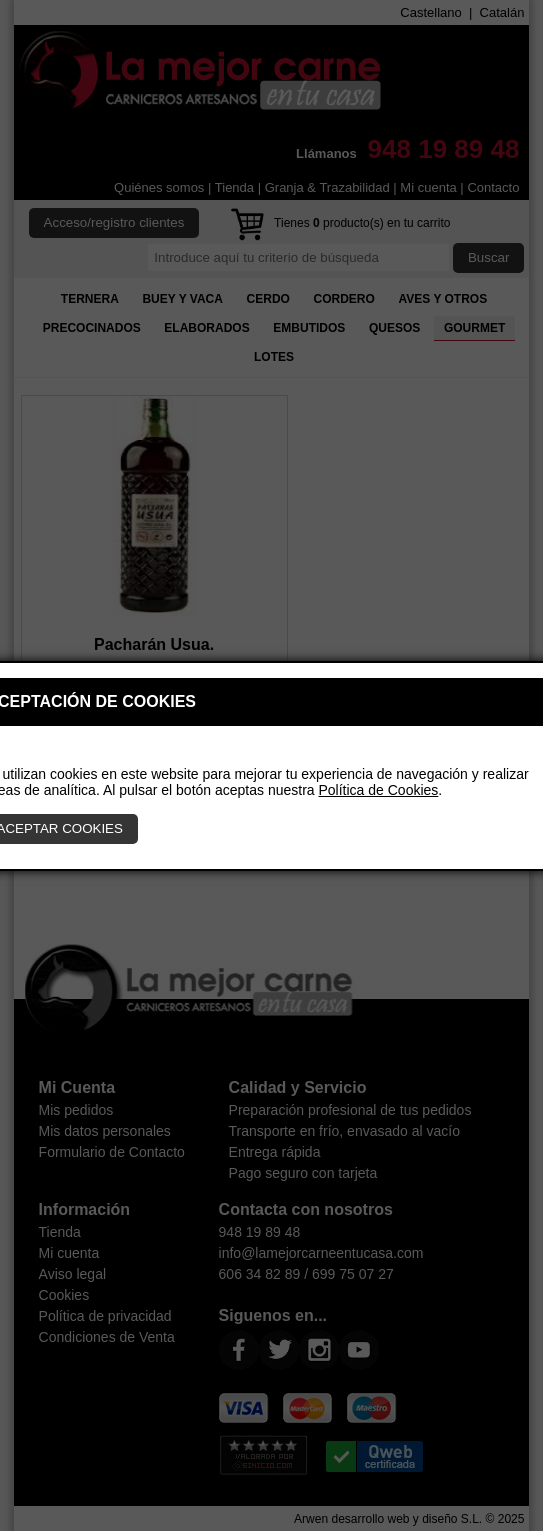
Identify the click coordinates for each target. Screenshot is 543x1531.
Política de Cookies (379, 790)
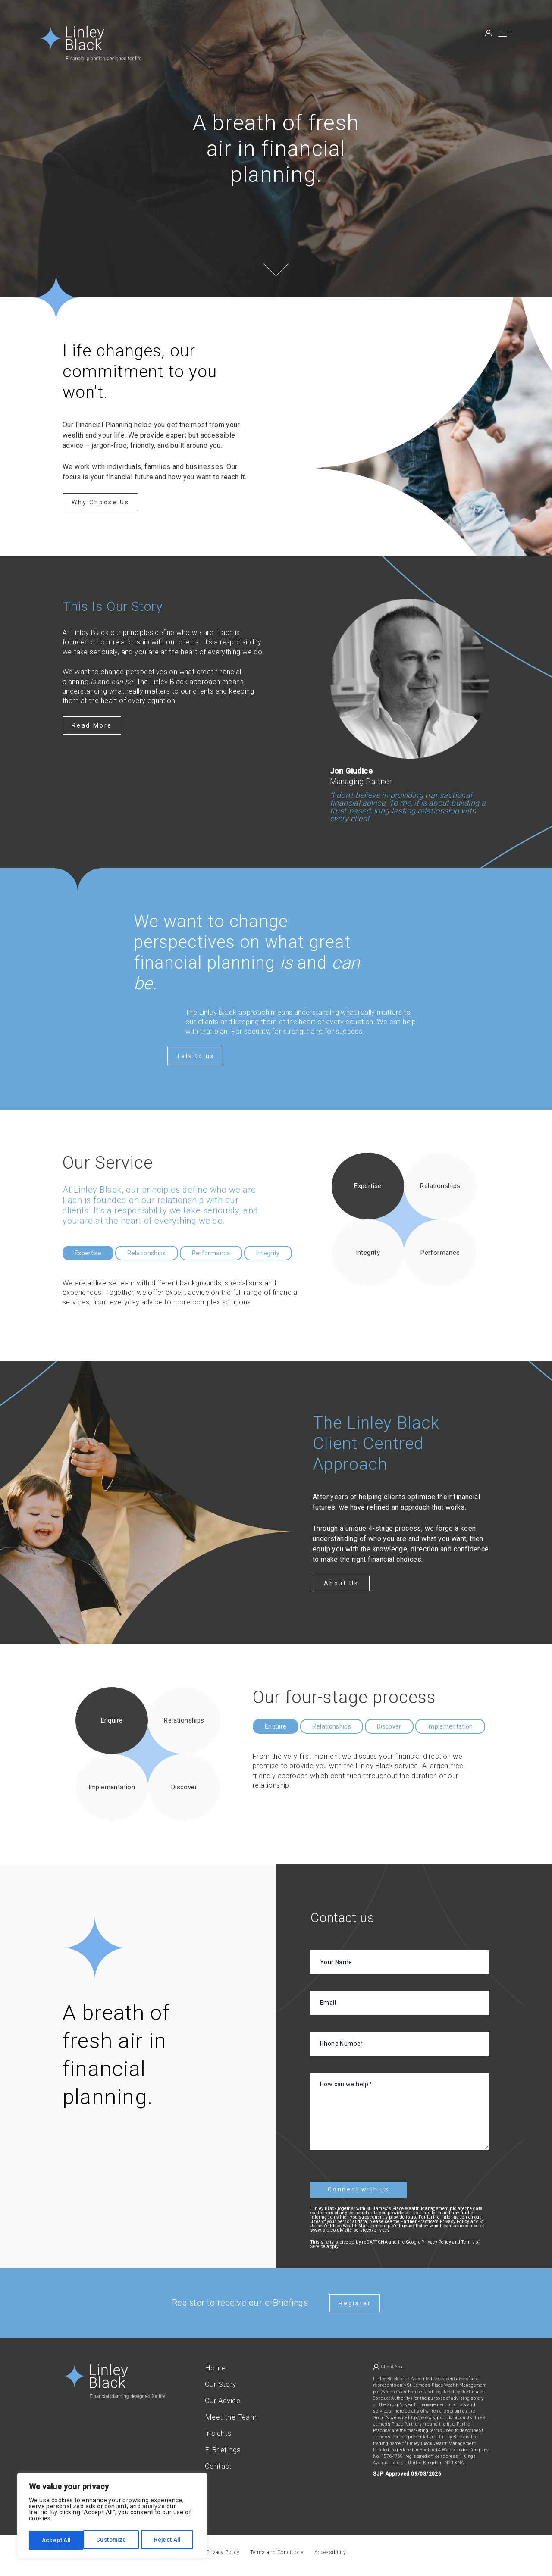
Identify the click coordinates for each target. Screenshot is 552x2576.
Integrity (268, 1253)
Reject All (113, 2540)
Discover (389, 1726)
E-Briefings (223, 2446)
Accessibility (330, 2548)
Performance (211, 1253)
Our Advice (222, 2397)
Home (215, 2364)
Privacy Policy (436, 2238)
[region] (112, 2517)
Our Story (220, 2381)
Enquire (275, 1726)
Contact (218, 2463)
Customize (57, 2540)
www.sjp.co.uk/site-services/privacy (349, 2226)
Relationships (146, 1253)
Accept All (169, 2540)
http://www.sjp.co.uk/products (440, 2414)
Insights (218, 2430)
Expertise (88, 1253)
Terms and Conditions (277, 2548)
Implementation (450, 1726)
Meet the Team (231, 2413)
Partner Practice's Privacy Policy (435, 2218)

*What to do:* Pick out every line in the records above that contains the word "target", treating uppercase and lowercase letters as different.

*Written response:*
Identify the click coordinates for each target. Screenshot is 543x1531.
Identify the click coordinates for each target. Screenshot is 552x2576.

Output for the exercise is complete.